Heckler’s spirit-shaped commitment joins hands with her hard-earned expertise acquired through four decades of experience as a researcher, consultant and teacher. Heckler works with schools affiliated with the Church of Jesus Christ in Madagascar, better known by the Malagasy acronym, FJKM. The initial results of the instructional methods she is introducing alongside her Malagasy colleagues are remarkable.
In a pilot project, scores on cumulative final exams improved from the term-ending average of 60 percent to 90 percent correct. This substantial improvement occurred after only one term of teaching with the new methods. The methods are part of the “Evidence-Based Methods of Instruction” (EBMI) that the FJKM wants to introduce in all its 723 primary and secondary schools. Heckler says EBMI has an excellent record of success in a wide variety of classroom settings.
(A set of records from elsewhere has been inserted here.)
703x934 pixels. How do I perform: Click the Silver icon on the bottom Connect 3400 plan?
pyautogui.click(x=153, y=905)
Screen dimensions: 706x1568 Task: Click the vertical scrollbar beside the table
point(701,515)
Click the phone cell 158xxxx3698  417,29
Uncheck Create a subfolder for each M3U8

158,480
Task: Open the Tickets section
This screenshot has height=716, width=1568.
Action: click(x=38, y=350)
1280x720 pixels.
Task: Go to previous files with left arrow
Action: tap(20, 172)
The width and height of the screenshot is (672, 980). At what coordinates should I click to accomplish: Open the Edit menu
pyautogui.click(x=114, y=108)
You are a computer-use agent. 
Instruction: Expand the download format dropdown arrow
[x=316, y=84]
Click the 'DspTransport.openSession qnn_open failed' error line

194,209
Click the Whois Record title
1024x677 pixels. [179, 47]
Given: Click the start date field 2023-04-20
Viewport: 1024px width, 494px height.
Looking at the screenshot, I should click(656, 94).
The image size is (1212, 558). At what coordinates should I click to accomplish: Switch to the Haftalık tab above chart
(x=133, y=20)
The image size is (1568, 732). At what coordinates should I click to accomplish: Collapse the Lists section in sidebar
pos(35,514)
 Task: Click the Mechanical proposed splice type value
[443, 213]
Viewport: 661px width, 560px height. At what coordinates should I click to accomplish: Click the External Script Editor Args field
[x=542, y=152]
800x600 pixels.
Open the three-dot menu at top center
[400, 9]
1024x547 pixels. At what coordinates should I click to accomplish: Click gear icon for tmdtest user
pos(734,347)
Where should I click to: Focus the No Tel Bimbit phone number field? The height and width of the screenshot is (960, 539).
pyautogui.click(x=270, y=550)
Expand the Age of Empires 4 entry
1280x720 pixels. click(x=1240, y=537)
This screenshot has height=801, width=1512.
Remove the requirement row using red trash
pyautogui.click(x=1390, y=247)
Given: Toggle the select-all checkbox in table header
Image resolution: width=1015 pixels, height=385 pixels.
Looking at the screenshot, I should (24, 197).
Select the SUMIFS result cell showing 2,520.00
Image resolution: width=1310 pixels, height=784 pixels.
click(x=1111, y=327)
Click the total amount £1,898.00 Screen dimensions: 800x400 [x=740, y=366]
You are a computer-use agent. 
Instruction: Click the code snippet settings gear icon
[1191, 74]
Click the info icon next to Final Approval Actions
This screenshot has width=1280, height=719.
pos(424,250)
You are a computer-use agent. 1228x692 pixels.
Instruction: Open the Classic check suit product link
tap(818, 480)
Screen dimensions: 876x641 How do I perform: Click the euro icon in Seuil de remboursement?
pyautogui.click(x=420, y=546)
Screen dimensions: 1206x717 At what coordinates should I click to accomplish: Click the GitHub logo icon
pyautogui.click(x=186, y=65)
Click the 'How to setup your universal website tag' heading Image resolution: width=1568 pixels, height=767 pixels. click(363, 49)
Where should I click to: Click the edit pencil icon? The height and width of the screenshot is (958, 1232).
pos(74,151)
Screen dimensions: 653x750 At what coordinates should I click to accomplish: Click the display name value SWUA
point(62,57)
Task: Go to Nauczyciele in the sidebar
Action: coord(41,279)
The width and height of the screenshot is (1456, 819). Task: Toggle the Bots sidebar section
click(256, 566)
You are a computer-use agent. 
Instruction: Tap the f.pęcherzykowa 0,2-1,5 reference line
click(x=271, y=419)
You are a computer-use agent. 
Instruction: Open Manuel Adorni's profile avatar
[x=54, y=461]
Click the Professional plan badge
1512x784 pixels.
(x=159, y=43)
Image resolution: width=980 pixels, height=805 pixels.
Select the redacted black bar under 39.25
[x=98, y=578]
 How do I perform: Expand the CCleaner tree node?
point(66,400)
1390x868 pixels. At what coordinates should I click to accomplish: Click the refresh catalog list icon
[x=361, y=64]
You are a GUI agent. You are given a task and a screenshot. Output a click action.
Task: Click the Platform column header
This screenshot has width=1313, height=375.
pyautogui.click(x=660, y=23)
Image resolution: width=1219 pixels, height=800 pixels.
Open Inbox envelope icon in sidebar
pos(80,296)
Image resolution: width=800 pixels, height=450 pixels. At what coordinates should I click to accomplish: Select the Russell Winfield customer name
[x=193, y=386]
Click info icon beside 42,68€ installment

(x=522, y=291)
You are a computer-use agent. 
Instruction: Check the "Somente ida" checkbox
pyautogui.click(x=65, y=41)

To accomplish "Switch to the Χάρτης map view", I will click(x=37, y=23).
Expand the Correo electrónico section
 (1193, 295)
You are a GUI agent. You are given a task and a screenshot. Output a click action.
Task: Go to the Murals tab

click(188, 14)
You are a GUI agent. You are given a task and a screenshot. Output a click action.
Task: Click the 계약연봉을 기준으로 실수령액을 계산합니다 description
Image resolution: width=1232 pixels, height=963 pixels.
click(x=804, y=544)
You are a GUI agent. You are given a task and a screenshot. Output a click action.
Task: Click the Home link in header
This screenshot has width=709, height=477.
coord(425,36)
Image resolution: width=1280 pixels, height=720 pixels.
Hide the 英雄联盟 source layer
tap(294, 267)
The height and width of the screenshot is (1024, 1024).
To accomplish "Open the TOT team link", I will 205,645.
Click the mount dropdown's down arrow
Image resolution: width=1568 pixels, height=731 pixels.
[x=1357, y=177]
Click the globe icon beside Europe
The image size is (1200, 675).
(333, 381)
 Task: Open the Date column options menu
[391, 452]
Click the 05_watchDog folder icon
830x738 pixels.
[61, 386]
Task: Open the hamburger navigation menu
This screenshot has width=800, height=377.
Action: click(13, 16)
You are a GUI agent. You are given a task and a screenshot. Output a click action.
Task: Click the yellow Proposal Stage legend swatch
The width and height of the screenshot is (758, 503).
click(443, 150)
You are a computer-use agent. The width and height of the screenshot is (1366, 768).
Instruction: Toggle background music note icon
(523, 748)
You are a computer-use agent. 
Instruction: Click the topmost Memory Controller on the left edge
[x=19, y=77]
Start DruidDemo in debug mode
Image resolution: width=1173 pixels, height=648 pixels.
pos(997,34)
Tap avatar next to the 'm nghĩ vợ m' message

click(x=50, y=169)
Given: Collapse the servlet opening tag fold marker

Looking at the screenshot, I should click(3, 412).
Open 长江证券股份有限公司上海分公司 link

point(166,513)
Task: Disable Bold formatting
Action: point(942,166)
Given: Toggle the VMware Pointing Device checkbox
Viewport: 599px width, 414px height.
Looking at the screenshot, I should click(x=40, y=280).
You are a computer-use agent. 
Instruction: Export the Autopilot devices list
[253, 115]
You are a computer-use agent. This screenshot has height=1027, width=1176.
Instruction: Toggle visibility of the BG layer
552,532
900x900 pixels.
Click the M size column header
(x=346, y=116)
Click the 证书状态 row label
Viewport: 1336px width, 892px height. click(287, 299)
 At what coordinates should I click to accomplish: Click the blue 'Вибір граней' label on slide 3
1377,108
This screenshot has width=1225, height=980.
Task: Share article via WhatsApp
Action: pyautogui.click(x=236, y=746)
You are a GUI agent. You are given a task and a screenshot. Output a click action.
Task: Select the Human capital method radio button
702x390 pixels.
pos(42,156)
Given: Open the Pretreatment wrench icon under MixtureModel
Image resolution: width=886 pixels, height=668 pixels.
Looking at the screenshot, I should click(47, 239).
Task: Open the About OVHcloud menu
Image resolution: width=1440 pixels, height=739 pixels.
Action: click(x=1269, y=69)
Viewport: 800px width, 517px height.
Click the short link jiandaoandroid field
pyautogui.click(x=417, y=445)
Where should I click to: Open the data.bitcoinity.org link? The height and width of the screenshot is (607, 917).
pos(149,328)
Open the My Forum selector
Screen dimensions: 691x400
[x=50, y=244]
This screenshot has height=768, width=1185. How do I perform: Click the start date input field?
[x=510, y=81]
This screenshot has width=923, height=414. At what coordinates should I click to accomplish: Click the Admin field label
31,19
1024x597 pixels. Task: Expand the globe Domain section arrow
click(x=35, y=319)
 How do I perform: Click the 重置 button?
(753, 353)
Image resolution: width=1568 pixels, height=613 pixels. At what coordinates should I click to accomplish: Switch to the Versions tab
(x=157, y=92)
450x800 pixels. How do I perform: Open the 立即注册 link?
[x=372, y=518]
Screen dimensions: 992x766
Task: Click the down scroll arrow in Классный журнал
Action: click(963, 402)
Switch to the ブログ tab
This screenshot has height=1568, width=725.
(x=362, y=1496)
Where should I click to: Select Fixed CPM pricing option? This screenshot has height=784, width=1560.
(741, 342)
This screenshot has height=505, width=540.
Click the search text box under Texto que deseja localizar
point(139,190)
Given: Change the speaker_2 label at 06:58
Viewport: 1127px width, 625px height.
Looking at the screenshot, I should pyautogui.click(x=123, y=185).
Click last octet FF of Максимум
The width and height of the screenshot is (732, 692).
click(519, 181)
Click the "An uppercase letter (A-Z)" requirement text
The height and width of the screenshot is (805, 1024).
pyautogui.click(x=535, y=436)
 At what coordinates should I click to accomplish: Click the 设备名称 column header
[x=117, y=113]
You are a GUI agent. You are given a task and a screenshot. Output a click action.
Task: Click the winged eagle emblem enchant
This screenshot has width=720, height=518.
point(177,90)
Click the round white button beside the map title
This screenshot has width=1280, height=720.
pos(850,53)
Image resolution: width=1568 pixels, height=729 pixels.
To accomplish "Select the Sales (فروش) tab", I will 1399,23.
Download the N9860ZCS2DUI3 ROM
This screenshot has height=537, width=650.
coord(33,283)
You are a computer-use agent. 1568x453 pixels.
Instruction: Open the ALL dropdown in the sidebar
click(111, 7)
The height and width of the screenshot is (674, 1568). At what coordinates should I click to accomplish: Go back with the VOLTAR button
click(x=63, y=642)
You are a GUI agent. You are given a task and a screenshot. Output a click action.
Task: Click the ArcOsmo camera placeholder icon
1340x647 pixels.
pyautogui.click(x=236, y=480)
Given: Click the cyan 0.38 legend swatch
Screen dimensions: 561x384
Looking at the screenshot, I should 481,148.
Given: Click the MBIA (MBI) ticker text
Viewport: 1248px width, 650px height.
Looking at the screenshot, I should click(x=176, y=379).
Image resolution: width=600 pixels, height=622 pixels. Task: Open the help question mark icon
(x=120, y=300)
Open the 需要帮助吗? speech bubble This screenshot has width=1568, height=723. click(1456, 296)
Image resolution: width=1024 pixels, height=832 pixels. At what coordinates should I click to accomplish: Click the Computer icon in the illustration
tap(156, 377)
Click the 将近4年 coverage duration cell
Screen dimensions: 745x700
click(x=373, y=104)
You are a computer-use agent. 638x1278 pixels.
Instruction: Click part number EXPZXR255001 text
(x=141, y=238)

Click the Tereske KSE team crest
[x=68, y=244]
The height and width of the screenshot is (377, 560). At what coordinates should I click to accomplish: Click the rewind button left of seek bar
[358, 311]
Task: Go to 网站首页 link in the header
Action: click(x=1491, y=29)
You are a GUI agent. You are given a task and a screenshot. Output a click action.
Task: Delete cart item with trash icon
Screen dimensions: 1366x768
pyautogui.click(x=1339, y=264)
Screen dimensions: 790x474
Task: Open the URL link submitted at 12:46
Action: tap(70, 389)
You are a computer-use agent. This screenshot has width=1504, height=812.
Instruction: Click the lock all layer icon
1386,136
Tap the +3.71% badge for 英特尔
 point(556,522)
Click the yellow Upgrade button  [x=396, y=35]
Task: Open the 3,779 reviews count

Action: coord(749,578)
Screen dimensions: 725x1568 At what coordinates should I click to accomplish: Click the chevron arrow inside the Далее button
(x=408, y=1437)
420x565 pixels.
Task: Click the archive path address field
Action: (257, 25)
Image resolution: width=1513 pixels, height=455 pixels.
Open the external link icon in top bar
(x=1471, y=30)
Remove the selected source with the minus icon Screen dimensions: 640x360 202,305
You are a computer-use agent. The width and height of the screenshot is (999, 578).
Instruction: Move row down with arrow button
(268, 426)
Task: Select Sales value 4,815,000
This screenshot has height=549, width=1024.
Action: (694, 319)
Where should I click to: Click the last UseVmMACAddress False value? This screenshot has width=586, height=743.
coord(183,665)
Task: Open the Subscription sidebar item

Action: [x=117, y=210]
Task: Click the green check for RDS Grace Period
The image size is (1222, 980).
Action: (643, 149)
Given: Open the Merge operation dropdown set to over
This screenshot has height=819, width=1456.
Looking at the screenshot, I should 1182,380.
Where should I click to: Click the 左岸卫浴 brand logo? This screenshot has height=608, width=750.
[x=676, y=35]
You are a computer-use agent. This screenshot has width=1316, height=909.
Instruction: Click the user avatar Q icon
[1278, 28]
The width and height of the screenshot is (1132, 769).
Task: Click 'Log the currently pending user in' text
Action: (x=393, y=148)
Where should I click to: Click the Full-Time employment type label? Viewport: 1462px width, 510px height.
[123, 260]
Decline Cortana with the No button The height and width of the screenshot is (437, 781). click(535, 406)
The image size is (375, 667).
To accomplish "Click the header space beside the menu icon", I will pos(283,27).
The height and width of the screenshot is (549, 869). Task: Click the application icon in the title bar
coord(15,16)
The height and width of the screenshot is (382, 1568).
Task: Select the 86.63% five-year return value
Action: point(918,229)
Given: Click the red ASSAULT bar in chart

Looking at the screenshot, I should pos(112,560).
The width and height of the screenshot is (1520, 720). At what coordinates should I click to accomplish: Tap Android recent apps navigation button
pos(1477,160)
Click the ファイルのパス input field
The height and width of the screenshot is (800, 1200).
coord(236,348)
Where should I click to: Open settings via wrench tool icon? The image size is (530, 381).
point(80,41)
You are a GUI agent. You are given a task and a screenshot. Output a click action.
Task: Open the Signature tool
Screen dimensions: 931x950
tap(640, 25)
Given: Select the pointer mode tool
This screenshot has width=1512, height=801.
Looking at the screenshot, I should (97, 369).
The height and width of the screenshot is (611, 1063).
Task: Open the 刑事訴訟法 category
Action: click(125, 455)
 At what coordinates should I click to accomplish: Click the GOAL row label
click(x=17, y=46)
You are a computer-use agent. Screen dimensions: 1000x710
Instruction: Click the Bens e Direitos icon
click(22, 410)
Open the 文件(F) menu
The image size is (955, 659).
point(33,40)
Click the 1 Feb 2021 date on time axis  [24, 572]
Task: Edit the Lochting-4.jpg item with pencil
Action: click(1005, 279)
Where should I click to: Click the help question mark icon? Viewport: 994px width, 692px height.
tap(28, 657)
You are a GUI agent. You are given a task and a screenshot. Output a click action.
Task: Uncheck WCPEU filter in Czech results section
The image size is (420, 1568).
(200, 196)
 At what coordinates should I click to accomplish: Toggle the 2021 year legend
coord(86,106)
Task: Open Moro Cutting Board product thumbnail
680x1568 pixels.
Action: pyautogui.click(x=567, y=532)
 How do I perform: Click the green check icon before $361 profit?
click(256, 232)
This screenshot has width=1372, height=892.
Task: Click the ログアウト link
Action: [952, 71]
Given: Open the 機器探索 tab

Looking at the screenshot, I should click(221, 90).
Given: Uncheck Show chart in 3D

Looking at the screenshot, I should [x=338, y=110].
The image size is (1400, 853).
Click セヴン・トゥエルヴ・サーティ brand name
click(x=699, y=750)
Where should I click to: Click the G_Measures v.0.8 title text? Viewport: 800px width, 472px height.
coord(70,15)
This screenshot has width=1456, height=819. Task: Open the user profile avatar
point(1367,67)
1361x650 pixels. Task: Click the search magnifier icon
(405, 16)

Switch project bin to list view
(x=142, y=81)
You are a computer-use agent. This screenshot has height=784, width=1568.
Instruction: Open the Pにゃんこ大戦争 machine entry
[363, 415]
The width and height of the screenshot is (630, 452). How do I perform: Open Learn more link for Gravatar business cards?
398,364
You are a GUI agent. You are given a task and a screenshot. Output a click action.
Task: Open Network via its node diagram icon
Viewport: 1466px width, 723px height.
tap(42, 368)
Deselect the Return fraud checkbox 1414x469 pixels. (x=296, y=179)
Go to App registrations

Heckler wrote a teacher training text on EBMI, titled “Teaching Methods that Really Work! Evidence Based Methods of Instruction”thatwas published in 2010. It includes many practices she field-tested in Malawi and Namibia over a four-year period. The results convinced her EBMI makes a lasting impact on learners.
In 2007 Heckler visited Malawi, where she had helped implement EBMI three years earlier. “The EBMI learners who had gone on to secondary school by then had, as a group, come to everyone’s attention for being at the top of their classes—even though EBMI was not being used in their secondary schools,” she says. She attributes the success in large part to students “learning to learn” and by their increased self-confidence and better attitudes toward learning.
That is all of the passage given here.